Pubdate: Tue, 20 Jun 2006
Source: St. Petersburg Times (FL)
Copyright: 2006 St. Petersburg Times
Contact: http://www.sptimes.com/letters/
Website: http://www.sptimes.com/
Details: http://www.mapinc.org/media/419

EVIDENCE OF CHANGE

Last Week's Supreme Court Ruling Hints At An Assault On Privacy Rights

Last week's U.S. Supreme Court decision in Hudson vs. Michigan doesn't
seem all that unreasonable on its face. In a 5-to-4 ruling, the court
held that when police officers fail to properly identify themselves
but enter a house with a valid warrant, the evidence seized can be
used against the accused at trial. The troubling part is the prospect
that four members of the court may be laying the legal groundwork for
a broader assault on the exclusionary rule - a rule that has been
vital to protecting the privacy rights of Americans.
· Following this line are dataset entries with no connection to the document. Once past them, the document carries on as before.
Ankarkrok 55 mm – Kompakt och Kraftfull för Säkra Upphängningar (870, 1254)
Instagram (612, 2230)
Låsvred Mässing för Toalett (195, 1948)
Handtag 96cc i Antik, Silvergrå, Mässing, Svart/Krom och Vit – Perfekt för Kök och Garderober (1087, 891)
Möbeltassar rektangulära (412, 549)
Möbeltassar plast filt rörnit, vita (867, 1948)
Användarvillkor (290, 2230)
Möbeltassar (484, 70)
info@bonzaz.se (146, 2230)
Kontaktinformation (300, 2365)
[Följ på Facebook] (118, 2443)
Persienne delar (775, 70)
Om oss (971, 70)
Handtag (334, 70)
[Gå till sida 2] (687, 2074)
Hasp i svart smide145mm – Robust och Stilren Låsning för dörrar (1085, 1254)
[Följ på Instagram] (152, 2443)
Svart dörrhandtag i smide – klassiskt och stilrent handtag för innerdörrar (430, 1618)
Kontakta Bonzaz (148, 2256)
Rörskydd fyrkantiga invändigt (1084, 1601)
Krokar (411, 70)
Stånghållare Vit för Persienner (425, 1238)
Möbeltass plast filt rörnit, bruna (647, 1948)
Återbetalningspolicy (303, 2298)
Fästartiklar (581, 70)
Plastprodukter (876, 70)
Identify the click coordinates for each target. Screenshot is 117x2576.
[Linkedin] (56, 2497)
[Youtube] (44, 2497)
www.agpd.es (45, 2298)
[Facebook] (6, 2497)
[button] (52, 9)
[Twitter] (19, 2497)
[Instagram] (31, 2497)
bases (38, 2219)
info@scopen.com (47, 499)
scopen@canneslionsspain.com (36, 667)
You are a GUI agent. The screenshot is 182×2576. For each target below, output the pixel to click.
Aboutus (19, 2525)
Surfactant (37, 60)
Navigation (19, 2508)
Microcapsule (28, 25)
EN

In this case, the police officers had a lawful warrant to search the
Detroit home of Booker Hudson. They announced their presence but did
not knock. Then they entered the house after waiting between three and
five seconds, instead of the 15 to 20 seconds required under the
exclusionary rule. They found drugs and a gun. Michigan conceded that
the Detroit police officers had violated the "knock and announce"
rule. The only issue before the court was what remedy would be
available for the violation.

Typically when there is an unconstitutional entry or search, the
evidence obtained is excluded from trial. This exclusionary rule has
been around since 1914 and was a practical court-ordered solution to a
stubborn problem. Until that time, police were routinely entering
homes illegally and ignoring warrant requirements, despite the Fourth
Amendment. The Supreme Court specifically found that internal
administrative penalties, the threat of a lawsuit and even the
potential for prosecution, did not deter police from ignoring privacy
rights. The exclusionary rule has accomplished what those other
remedies could not. In the decades since its establishment, and
particularly since the rule was applied to state police agencies in
1961, the professionalism of policing has advanced remarkably.

While it is true that sometimes a guilty person has been allowed to go
free because the evidence against him was wrongly obtained, the
greater goals of safeguarding the Constitution's privacy guarantees
and elevating policing standards have been largely realized.

In their ruling Thursday, Justices Antonin Scalia, Clarence Thomas,
Samuel Alito and Chief Justice John Roberts seem to be signaling a
retrenchment. In an opinion authored by Scalia, he acknowledged that
the police in Michigan had illegally entered Hudson's residence, but
held the remedy would not be the suppression of the evidence. Scalia
said the social costs would be too high, since dangerous criminals
could be freed and too many defendants would be encouraged to claim
police violated the rules. (That argument could be made against almost
any application of the exclusionary rule.) Instead, Scalia said,
Hudson could bring a civil lawsuit.

But suing police is expensive and time-consuming. Moreover, police are
granted a partial immunity from lawsuits. It is just not realistic, as
the dissenting justices pointed out.

Justice Anthony Kennedy, the court's new swing vote now that Sandra
Day O'Connor has retired, joined most of Scalia's opinion but wrote
separately to make it clear that he was solidly in support of the
exclusionary rule when the search itself and not the entry alone was
unconstitutionally conducted. Kennedy was obviously concerned with how
far his conservative colleagues are prepared to go in undermining the
foundation of the exclusionary rule. So should all Americans.